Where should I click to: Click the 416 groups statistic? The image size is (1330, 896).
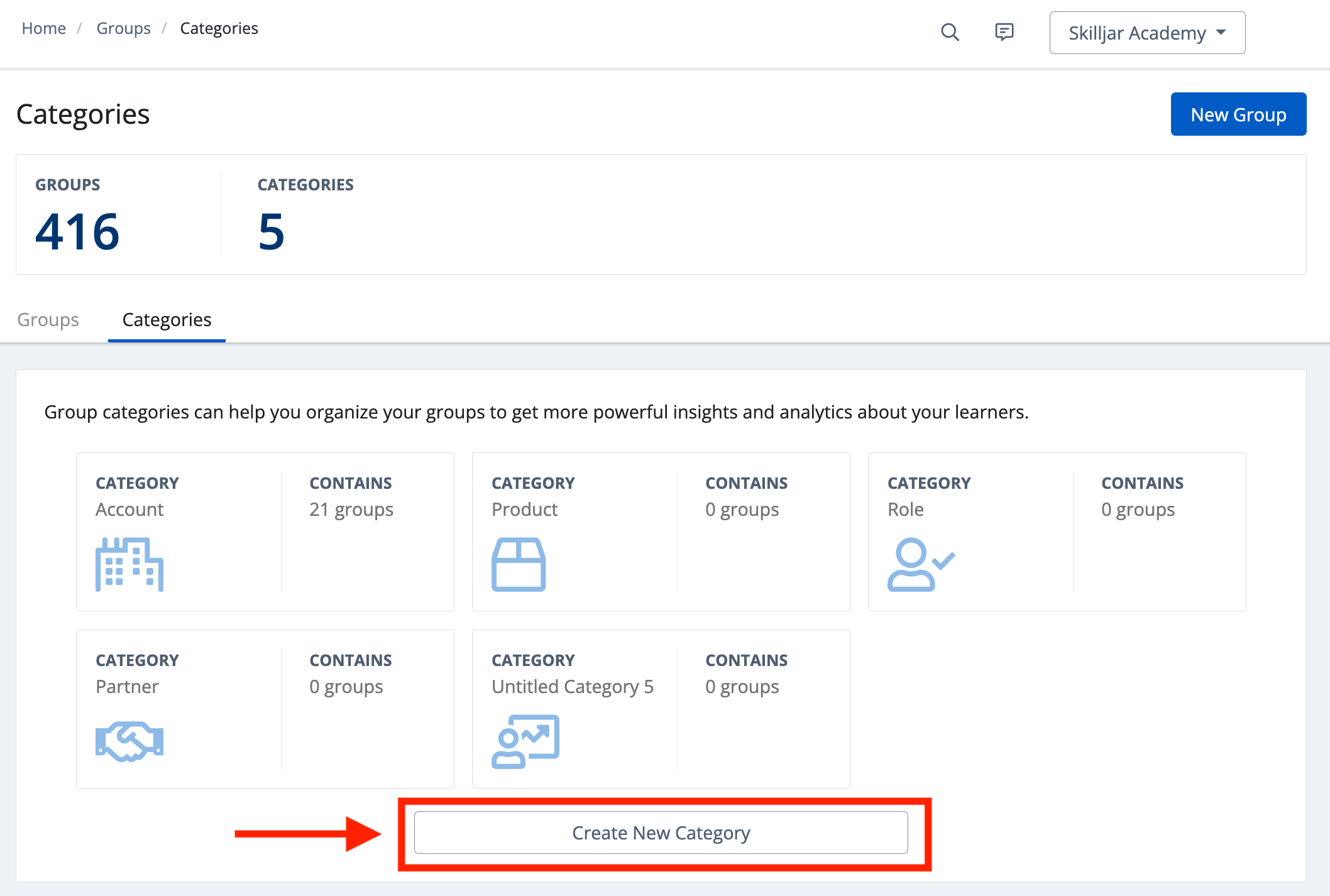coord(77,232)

━━━━━━━━━━━━━━━━━━━━

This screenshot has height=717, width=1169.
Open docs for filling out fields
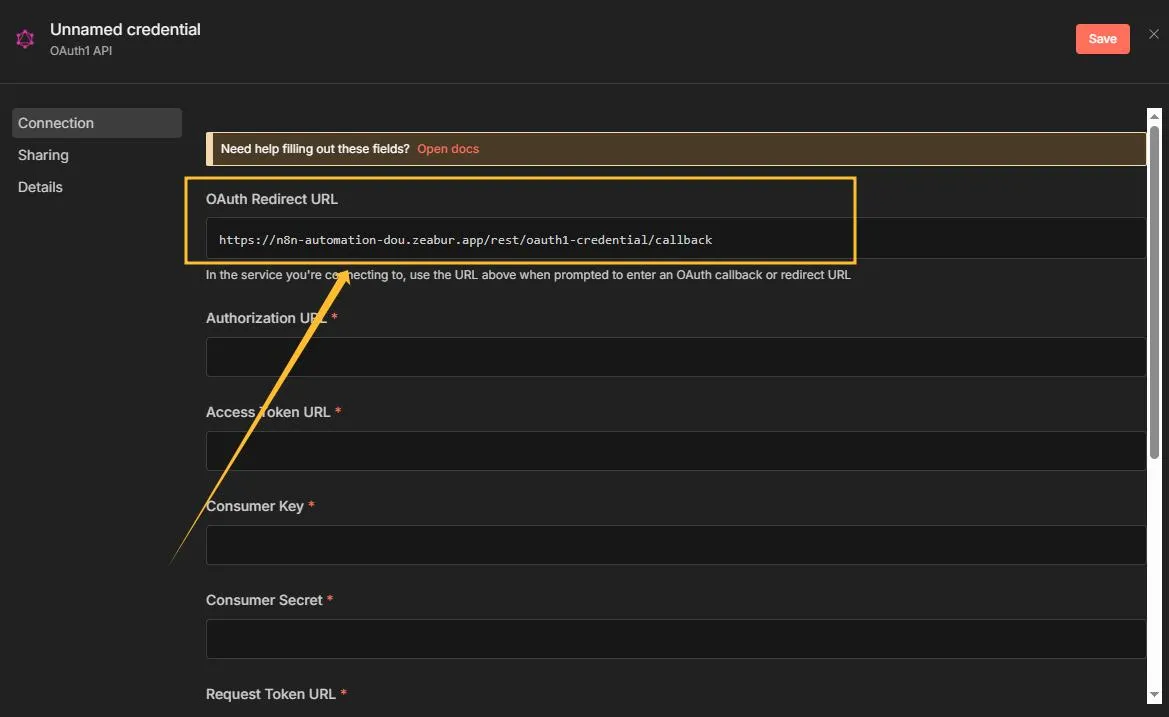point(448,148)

━━━━━━━━━━━━━━━━━━━━

## Task requirements:
Convert the material above, beginning with the line containing "Where should I" and continuing through the line containing "coord(77,232)", into a numbered list. Omit blank lines and leave out the pictures.

## Answer to the task:
1. Where should I click to: Click the 416 groups statistic? The image size is (1330, 896).
2. coord(77,232)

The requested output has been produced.